WELL BEING: The Art of “Single-Tasking”

7 Jul

In the Moment ~ Lynn Van Noy

Everyone’s heard about multi-tasking, right?  You know, getting as many things done, as quickly as possible, with the least amount of effort or time devoted to any one task.

Today, I want to talk about single-tasking.

Single-tasking is my version of focusing on one particular action entirely.  Think, laser-point attention upon one single task, one single moment.  Be here now.

Multi-tasking is a valuable tool when there is a necessary time-table like getting the kids to school on time, offering assistance in a crisis, or an important assignment is due at school or work.  It is beneficial to build goals into our daily life to create a system of accountability in terms of health, fitness, academics, finances, and so on.

Unfortunately, there are times we get so multi-task focused, we can turn everyday living into a goal-oriented process, creating unnecessary pressures and stress.  That’s when balance is needed.

For the most part, our daily experiences are not emergency based or urgent goals so we can slow down, enjoy the moment, allow our mind to be creative, and open the door for inspiration to waltz in when it pleases.

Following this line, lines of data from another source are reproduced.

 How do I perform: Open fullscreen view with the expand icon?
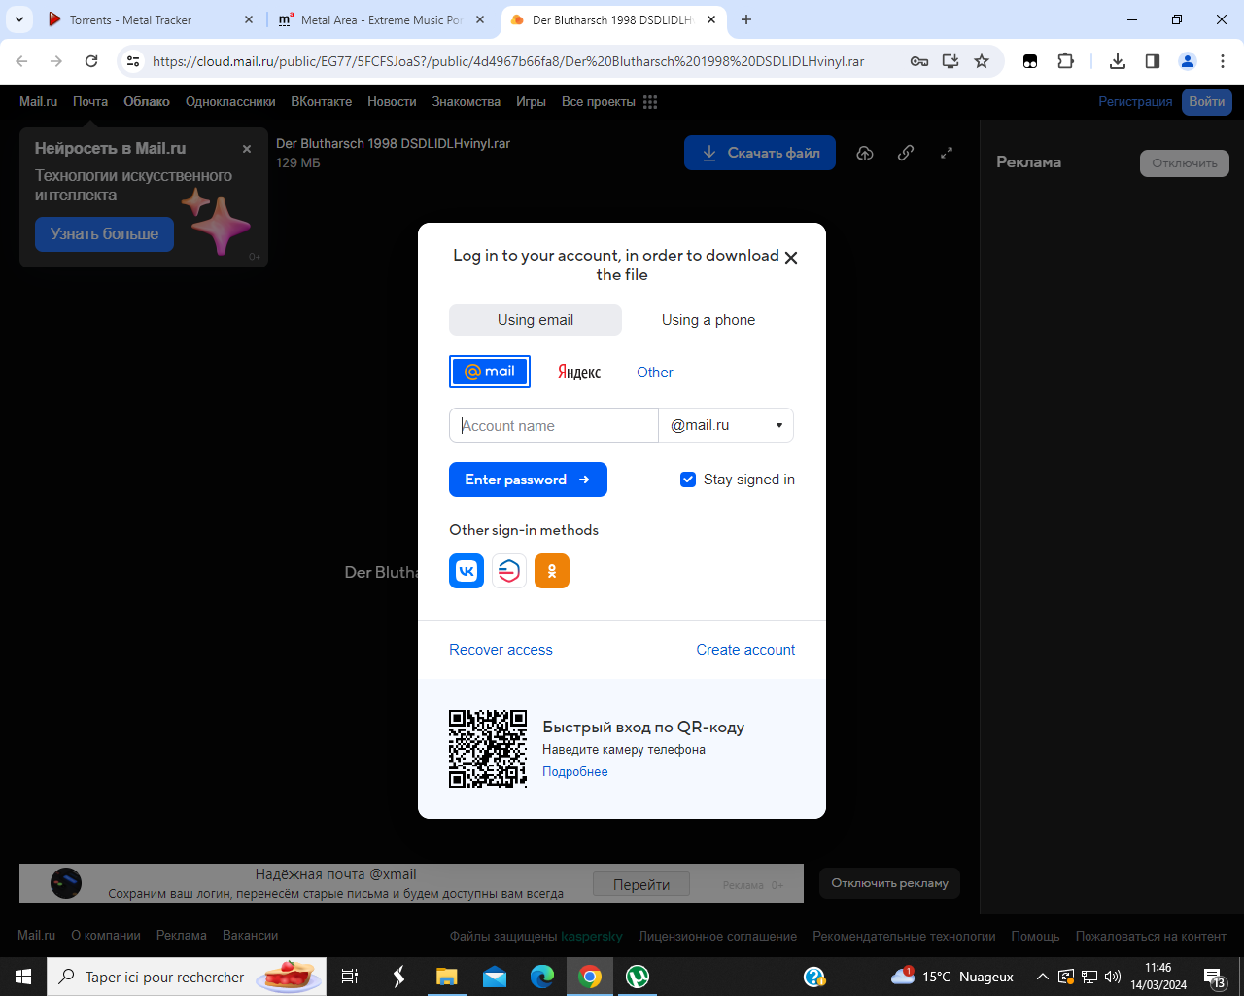(947, 153)
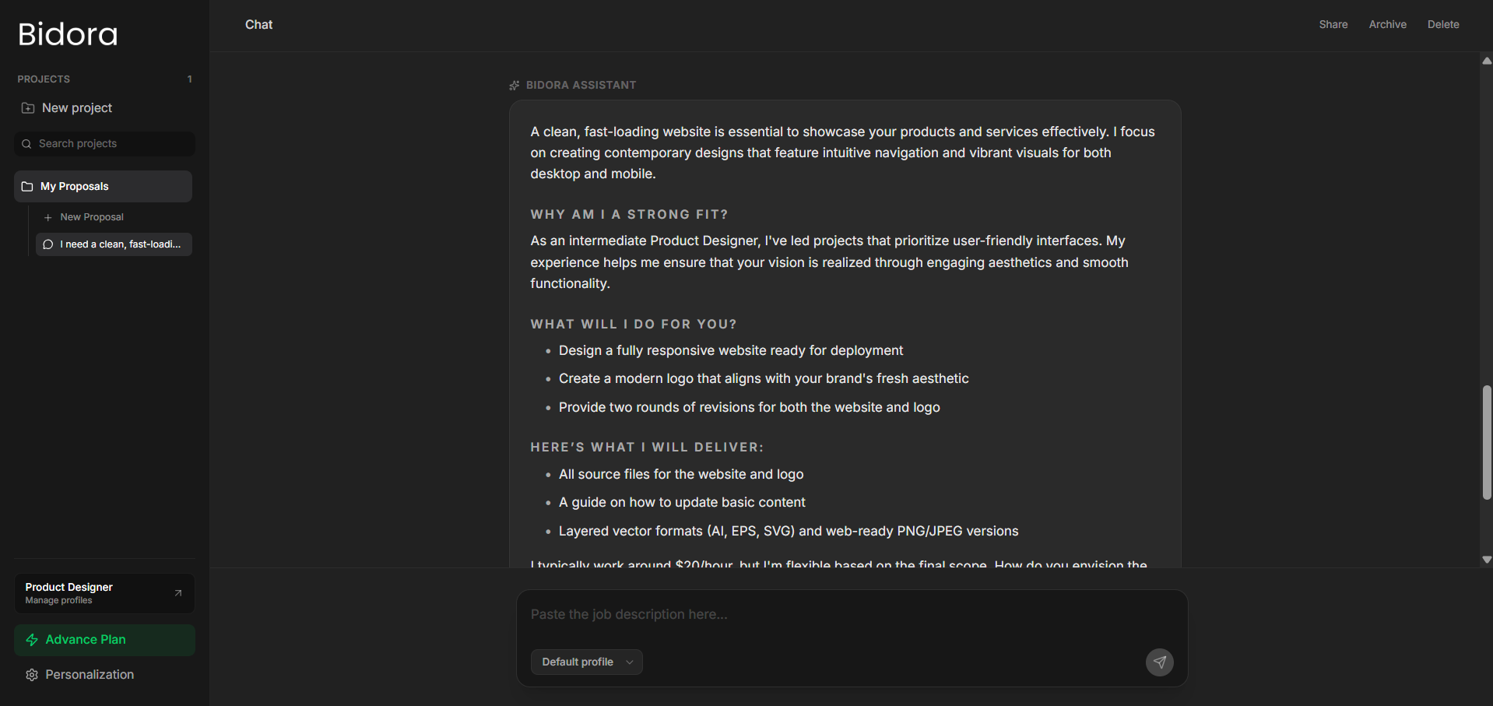Share this chat

click(x=1333, y=25)
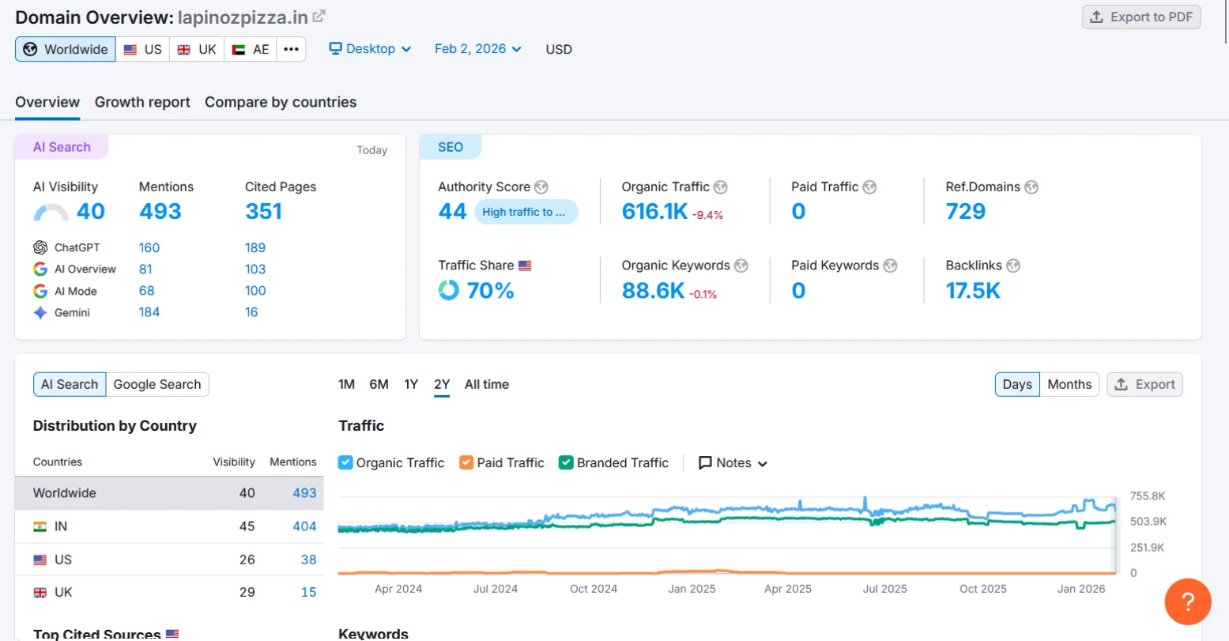Uncheck the Organic Traffic checkbox
The image size is (1229, 641).
[x=345, y=463]
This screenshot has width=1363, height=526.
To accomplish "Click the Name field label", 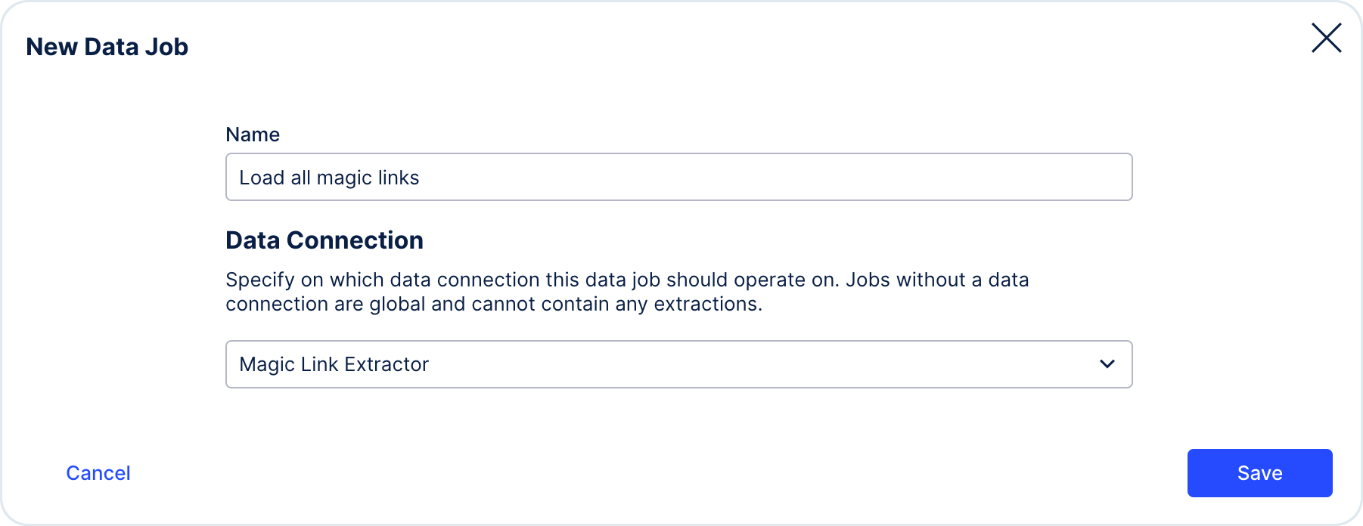I will pos(253,135).
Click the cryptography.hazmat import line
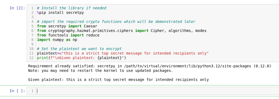Image resolution: width=279 pixels, height=99 pixels. [x=122, y=31]
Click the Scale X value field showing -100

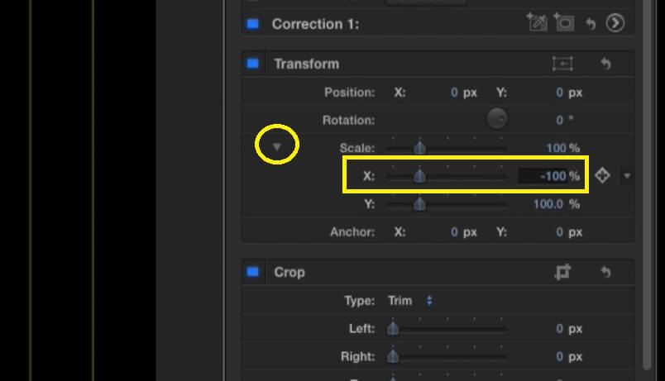click(547, 176)
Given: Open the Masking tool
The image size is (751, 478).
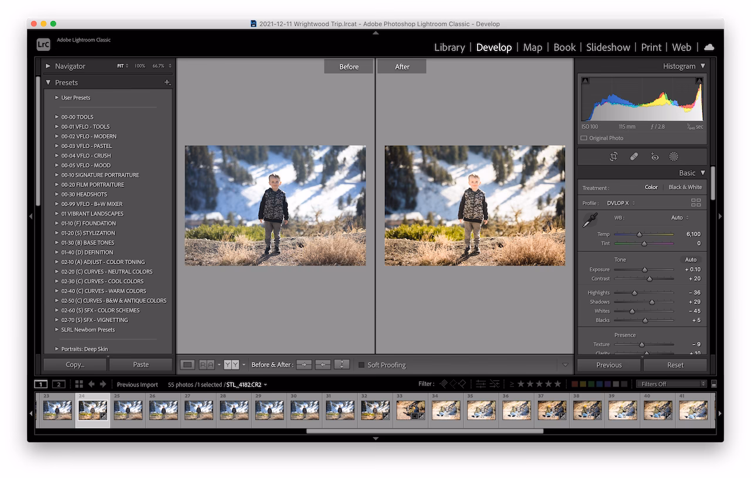Looking at the screenshot, I should [x=674, y=156].
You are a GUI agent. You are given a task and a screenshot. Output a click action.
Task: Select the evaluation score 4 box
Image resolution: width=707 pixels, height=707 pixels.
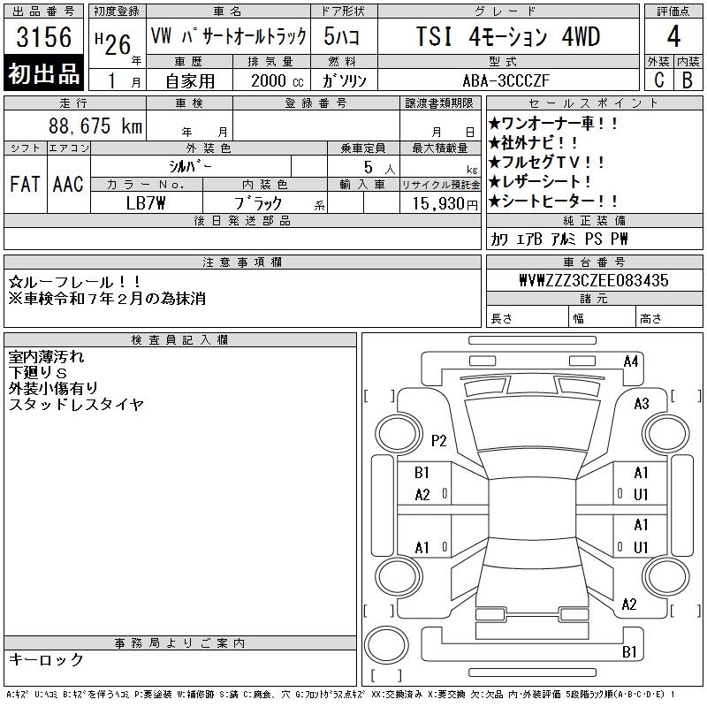[x=672, y=37]

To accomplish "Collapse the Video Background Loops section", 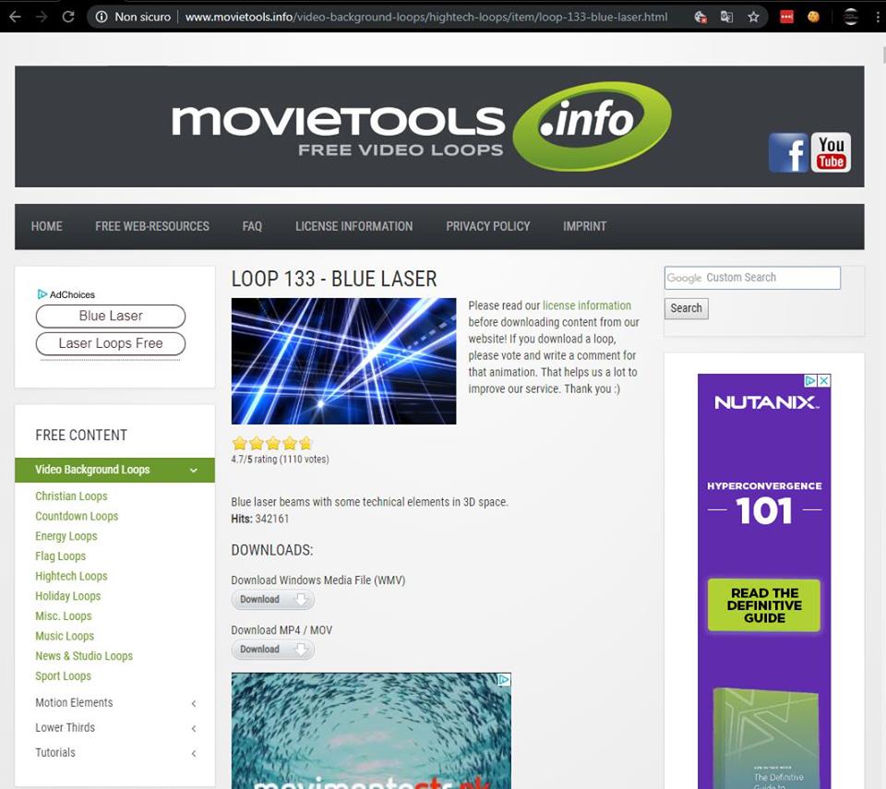I will tap(194, 470).
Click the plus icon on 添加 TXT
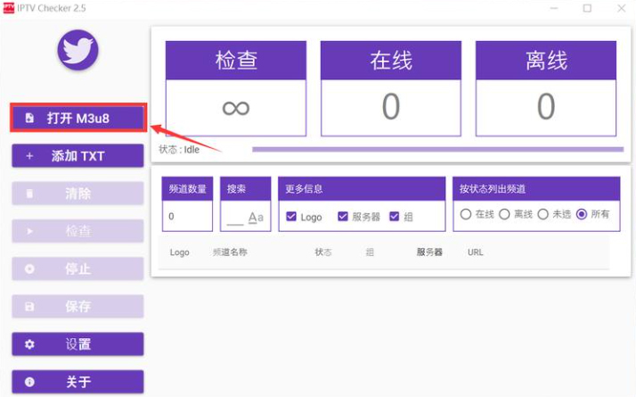The height and width of the screenshot is (397, 636). point(30,156)
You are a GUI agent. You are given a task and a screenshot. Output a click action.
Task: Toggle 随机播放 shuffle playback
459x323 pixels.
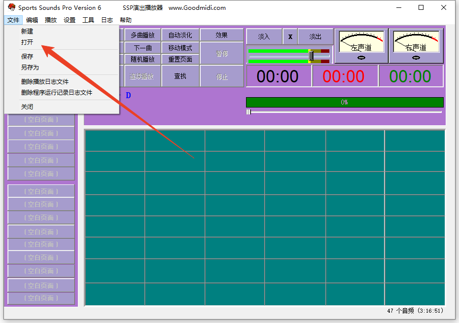tap(142, 59)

We can miss so much creative flow and personal feeling when we are racing to the finish line of a task, planning every detail, and blocking impromptu happenstance.  By the way, “happy” derives from the word “happenstance.”  Ups and downs are natural.  Life happens, why not welcome it playfully and allow it, without trying to force or control it.  That’s it, let life happen.

Let’s say, you’re making coffee.  Remember, just make the coffee.  No rushing off into the next room to do something else in the middle of the process.  By the time you get to the next room you will probably have forgotten what you ran in there for anyway.  Just one step at a time.  One simple action made consciously and completely.  Stay with it, and in time you will develop the ability to single-task brilliantly.    Enjoy the peace of mind that is a natural side-effect of single-tasking.

With practice, you can develop awareness even during busy times, consciously breathing through each step, reminding yourself of your deepest motivations as you go.

Having the opportunity to slow down and take one-thing-at-a-time comes easily for us here in East Texas.  Not many big cities, wide open spaces, nature abounds and the great sky is so big.  There seems to be little economy of time here.  No one talks particularly fast, like in some big cities where the “time is money” attitude is king.  In fact, we like to take our time talking, stretching out our words, adding syllables, weaving our expressions like a well-crafted, handmade blanket.

So take your time.  Single-task.  Enjoy the moment.

Take a walk.

Make a pot of tea.

Sit under a big old tree.

Ease into an herbal soak.

It doesn’t have to be anything important.  Only, be in the moment.

Sure it would be easier to single-task if you were all alone in a quiet space with no pressures or expectations, but that’s not how life usually works.  By choosing to single-task one small thing each day, you will grow more comfortable with the experience.

You have the capacity for massive joy and amazing experiences.  When you take the time to single-task, your ordinary moments can become extraordinary moments.

One Response to “WELL BEING: The Art of “Single-Tasking””

  1. the Guru July 8, 2012 at 6:37 pm #

    Ah, yes, young lady. You are right on.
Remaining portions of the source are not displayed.